__ABOUT THIS EXERCISE__. Return the lines below exactly, starting with the line that contains "Email * (24, 714)" and stopping after the last line.

__DATASET ENTRIES__.

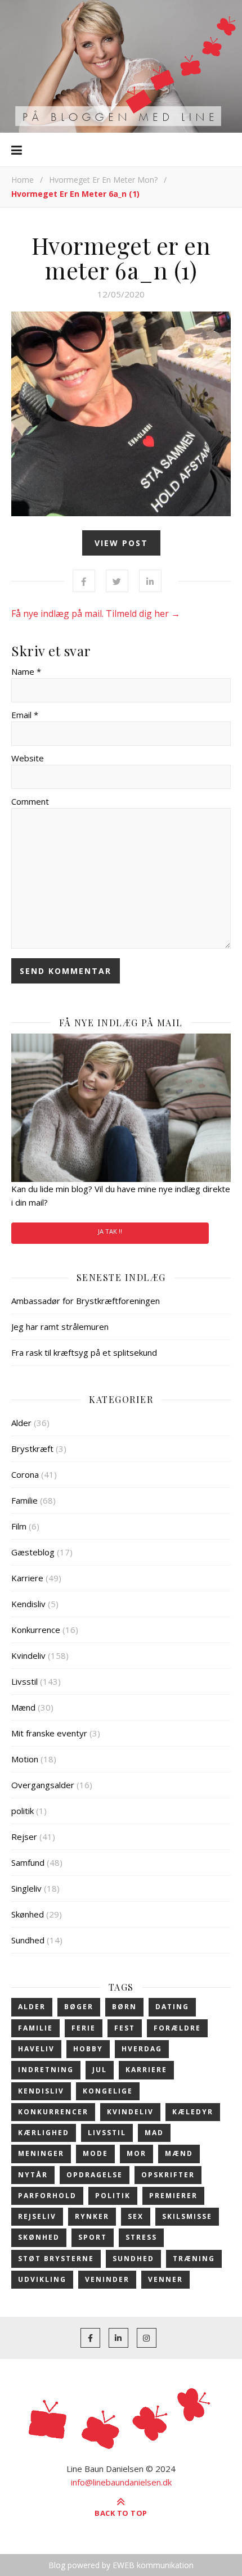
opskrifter (168, 2175)
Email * (24, 714)
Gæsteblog (33, 1552)
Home (22, 179)
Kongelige (108, 2091)
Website (27, 758)
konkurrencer (53, 2112)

__REPLY__.
Email * (24, 714)
Gæsteblog (33, 1552)
Home (22, 179)
Kongelige (108, 2091)
Website (27, 758)
konkurrencer (53, 2112)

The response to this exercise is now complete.